Questo libro è deliziosamente morboso. Si, ok, gli aggettivi non sempre vanno bene insieme. Anzi quasi mai. A meno che non abbiate, come me, un amore segreto per il morboso che vi limitate a sfogare nelle letture.

La narrazione è unicamente dal punto di vista di una donna, che scrive una lunga lettera al marito assente, una lettera che suona quasi come una terapia.

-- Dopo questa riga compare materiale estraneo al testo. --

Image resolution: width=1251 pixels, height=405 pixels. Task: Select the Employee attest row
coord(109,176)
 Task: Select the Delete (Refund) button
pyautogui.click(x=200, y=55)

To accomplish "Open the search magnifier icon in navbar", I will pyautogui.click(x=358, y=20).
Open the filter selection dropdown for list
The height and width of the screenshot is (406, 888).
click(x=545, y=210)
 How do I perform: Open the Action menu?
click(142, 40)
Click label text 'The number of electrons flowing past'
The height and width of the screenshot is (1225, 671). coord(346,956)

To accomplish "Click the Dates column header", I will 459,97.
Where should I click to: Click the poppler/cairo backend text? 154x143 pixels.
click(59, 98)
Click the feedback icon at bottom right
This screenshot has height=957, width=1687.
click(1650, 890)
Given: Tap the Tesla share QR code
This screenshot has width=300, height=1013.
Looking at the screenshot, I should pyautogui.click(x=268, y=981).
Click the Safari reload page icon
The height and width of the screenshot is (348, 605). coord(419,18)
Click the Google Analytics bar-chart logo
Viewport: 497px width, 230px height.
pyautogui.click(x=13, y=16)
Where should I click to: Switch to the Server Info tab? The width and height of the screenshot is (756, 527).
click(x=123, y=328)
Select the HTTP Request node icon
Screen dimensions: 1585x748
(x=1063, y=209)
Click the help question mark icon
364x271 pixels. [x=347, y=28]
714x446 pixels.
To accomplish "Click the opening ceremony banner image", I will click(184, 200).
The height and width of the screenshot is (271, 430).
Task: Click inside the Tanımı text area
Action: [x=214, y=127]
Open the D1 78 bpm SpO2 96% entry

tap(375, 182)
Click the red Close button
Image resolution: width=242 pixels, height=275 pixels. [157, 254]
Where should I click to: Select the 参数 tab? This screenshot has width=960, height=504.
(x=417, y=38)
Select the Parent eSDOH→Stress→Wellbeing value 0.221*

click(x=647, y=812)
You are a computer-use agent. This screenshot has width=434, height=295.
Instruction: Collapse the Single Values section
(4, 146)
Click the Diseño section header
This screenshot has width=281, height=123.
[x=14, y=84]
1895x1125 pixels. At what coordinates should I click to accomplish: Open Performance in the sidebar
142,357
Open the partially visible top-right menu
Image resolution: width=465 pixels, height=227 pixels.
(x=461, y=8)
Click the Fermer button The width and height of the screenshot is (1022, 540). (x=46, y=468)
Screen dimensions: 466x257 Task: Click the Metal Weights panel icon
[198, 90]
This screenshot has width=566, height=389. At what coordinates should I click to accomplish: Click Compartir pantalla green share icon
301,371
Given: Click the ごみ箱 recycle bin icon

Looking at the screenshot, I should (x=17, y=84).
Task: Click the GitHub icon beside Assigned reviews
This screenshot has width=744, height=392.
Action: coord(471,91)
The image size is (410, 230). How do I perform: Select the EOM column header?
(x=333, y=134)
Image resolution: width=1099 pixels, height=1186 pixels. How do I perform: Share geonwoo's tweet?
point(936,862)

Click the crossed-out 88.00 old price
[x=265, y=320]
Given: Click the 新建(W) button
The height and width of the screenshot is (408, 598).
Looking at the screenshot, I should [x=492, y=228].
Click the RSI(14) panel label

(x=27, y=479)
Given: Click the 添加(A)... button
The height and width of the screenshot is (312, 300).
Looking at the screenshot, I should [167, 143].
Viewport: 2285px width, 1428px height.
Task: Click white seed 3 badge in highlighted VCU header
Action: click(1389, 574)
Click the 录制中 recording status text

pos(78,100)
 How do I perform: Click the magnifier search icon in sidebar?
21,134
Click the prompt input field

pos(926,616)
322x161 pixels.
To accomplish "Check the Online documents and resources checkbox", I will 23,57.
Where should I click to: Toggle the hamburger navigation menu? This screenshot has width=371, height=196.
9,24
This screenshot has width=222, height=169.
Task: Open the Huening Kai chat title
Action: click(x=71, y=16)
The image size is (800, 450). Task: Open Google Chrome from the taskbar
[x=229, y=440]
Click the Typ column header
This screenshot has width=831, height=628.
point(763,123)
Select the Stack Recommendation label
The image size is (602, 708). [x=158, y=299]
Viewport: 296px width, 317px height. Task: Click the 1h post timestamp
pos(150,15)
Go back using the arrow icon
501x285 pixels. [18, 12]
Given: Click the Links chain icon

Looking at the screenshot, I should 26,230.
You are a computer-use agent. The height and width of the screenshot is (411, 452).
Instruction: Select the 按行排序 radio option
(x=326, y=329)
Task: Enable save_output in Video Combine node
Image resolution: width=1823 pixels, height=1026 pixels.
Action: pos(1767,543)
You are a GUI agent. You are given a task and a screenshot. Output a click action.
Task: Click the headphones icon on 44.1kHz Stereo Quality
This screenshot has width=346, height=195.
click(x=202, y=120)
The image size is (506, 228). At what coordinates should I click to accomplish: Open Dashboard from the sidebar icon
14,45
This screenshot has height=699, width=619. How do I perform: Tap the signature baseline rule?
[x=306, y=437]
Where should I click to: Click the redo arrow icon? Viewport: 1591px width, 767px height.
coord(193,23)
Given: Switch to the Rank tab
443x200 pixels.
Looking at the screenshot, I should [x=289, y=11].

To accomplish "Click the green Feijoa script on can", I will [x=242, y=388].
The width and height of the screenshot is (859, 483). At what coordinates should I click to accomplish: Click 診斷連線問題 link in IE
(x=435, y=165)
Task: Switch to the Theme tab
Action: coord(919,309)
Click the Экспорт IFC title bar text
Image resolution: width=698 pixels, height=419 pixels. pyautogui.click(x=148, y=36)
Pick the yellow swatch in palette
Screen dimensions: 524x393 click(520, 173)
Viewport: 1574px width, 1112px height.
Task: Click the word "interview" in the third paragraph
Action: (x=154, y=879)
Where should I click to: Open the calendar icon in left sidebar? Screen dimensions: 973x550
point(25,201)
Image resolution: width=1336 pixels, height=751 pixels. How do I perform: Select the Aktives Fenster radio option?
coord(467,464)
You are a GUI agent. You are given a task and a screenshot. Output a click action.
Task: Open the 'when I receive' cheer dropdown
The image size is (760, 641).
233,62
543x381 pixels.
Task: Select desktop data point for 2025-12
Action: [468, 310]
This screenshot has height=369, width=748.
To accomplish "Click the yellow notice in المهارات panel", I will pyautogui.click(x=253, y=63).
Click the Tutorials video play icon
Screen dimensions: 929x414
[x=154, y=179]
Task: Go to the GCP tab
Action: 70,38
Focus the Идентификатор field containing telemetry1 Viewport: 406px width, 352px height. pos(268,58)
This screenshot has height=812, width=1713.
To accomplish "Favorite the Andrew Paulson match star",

Ci mettiamo un po’ ad entrare nel vivo, ma presto scopriamo che la coppia ha avuto un figlio, che questo figlio ha da subito mostrato segni di squilibrio, ma non abbastanza da preoccupare il padre. Anzi, il lettore è spesso nel dubbio che la madre forse esagera, che Kevin dopotutto non è che un ragazzino scorbutico.

Tranne per il fatto che Kevin, ora diciassettenne, è in prigione per aver ucciso un gruppo di compagni di scuola e un’insegnante, in un momento di lucida follia che precede di poco Columbine.

E le visite della madre in prigione non sembrano gettare luce su cosa abbia spinto un ragazzino per molti aspetti privilegiato ad un gesto tanto orribile.

Ma in fndo non ha importanza, perché la narrazione lucida e tagliente della madre la rende un personaggio raro in letteratura: questa donna non cede alla favola dell’istinto materno ma lotta contro se stessa e i famigliari prima e dopo l’omocidio, per trovare qualcosa di umano nel figlio e forse anche in se stessa.

Il romanzo è scritto molto bene, a tratti è un po’ faticoso ma la tensione è alta e vogliamo sapere, vogliamo arrivare alla fine ed avere una spiegazione. Ma naturalmente una spiegazione non può esserci, solo un tentativo difficile, stentato, forse inutile, di pacificazione.